Debora recordó que sus antepasados «trabajaban en el circo durante una época en la que toda la carpa se transportaba de un lugar a otro, primero en carretas y más tarde en trenes, lo que permitía una mayor movilidad. Con el tiempo, llegaron los camiones y las casas rodantes. Mi abuelo y mi padre eran domadores de elefantes y osos, además de trapecistas, mientras que mi mamá caminaba por el alambre. Todo esto ocurrió hace muchos años».
Revive la magia.
Admitió que actualmente «debido al impacto de los celulares y la tecnología se ha perdido gran parte de la tradición presencial del circo. Por eso cuando llega a una localidad revive una magia especial. Nosotros ofrecemos un espectáculo familiar, para varias generaciones porque vienen a vernos padres con sus hijos y abuelos con sus nietos».

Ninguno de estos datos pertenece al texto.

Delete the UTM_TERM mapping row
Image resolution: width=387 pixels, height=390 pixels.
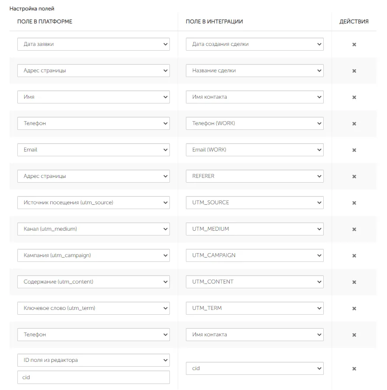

Indicó que el circo de Winifreda está conformado por un equipo «de 10 integrantes» de diversas edades, todos ellos participan activamente en el espectáculo.
«Nuestro objetivo es que el show lo disfruten tanto niños como adultos», afirmó.
Cada función tiene una duración aproximada de una hora y cuarto.
Foto: La carpa del circo ya está instalada en terrenos del ferrocarril.